_Pixel coordinate grounding data:_
==============================

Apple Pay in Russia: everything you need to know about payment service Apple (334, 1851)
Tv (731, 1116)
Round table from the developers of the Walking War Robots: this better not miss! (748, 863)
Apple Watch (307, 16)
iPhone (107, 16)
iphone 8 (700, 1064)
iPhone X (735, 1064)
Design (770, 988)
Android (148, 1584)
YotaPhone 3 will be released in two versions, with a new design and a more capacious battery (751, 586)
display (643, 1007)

==============================

_Your objective:_
Answer with one number only: how many lines above contain the word "Apple".

_Answer box:_
2